:: WORK TO COMPLETE ::
[1] In the essay about moving a toddler from a crib to a bed, list each precaution the writer takes in the paragraph that begins "What if he wakes up and doesn't know where he is?"
[2] Continue the essay about moving a toddler from a crib to a bed, starting right after its final sentence.

:: TEXT TO READ ::
At a gym class, I'm quite excited when my 21/2-year-old shimmies up the side of a ramp, throws one leg over and slides down the other side.

When he shimmies up the side of his crib, throws one leg over and slides down the other side – well – the novelty quickly wears off. He can get out of his crib.

Surely this is a phase. It's not possible that we're here. It was just yesterday that I picked that crib out of the Pottery Barn catalog, and now he wants to sleep in a big boy bed? I don't think so. He's not ready.

OK, maybe I'm not ready. I can't imagine getting rid of the crib. I think about it sometimes. I mean, how many more nails am I gonna break trying to shove a crib sheet between the mattress and the railing? But losing the crib is like losing the baby.

With reluctance and a little sadness I make one of the twin beds in his room. The pillow and blanket look enormous next to the tiny little quilt draped over the crib railing. I secure the bed rails, lie on the bed, and role play every scenario.

What if he wakes up and doesn't know where he is? I put in a night light. What if he opens his bedroom door and heads for the stairs? I put up a gate. I tuck in the blanket so he can't get tangled. I move the lamp so he can't knock it over. And I hook up monitors so I can hear everything that's happening.

We lay him in his big boy bed. A big proud smile moves across his face. We kiss him goodnight and leave, still shaking our heads in disbelief. He's not a baby anymore.

:: INFORMATION GIVEN ::

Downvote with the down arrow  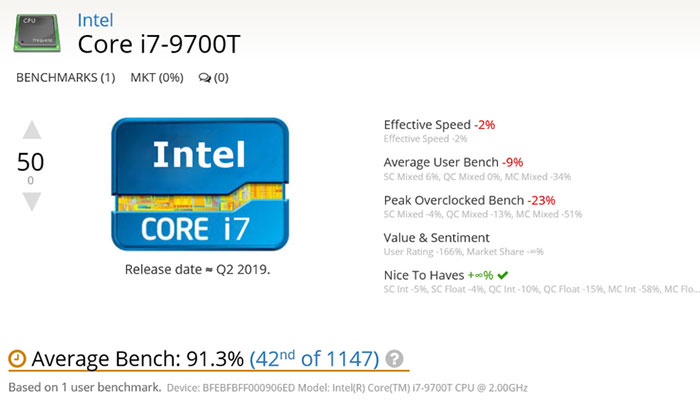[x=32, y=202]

* * *

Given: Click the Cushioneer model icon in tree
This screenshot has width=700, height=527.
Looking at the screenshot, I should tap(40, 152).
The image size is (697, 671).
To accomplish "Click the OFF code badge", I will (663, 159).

--

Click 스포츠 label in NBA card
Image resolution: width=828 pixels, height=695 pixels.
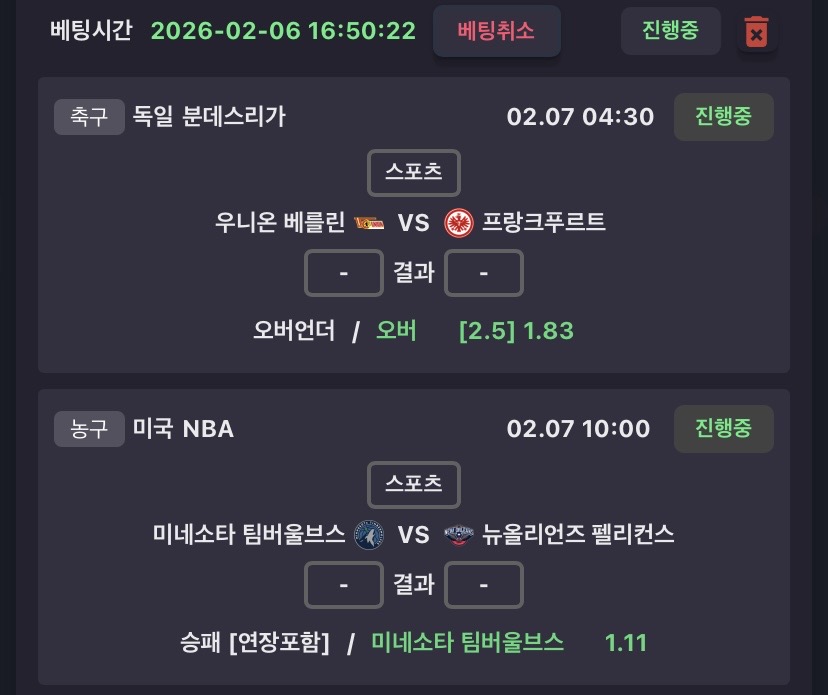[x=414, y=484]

:: SOLVED TASKS ::
[1]
- Puts in a night light
- Puts up a gate
- Tucks in the blanket so he can't get tangled
- Moves the lamp so he can't knock it over
- Hooks up monitors to hear everything that's happening

[2]
Now it's midnight, and I don't know if he got out of bed, or fell out of bed, but he's up.

He wants me to change him. Then he needs water. Then he spills water. Then I change the sheets. Then he's singing to his animals. And asking me questions and crawling all over his bed, unable to fall back to sleep.

Two a.m. and I can't handle it anymore. Forget it. I stick him in the crib. He screeches and leaps out. I stick him back in there – six more times. It's like trying to keep a cat in a bathtub. Daddy enters, and now there are two of us, trying to get one child into one of two beds. And we can't do it.

Four a.m. and now we're all in the big boy bed. He finally falls asleep, Daddy goes back to bed. And I move over to the other twin and stare at the ceiling, waiting to see what's gonna happen next.

I slept one hour and 10 minutes last night. After 27 months of sleeping through the night, we're back to month one. Completely sleep deprived. Not knowing what to do. Feeling helpless and doubting our parenting abilities.

I guess I have my baby back.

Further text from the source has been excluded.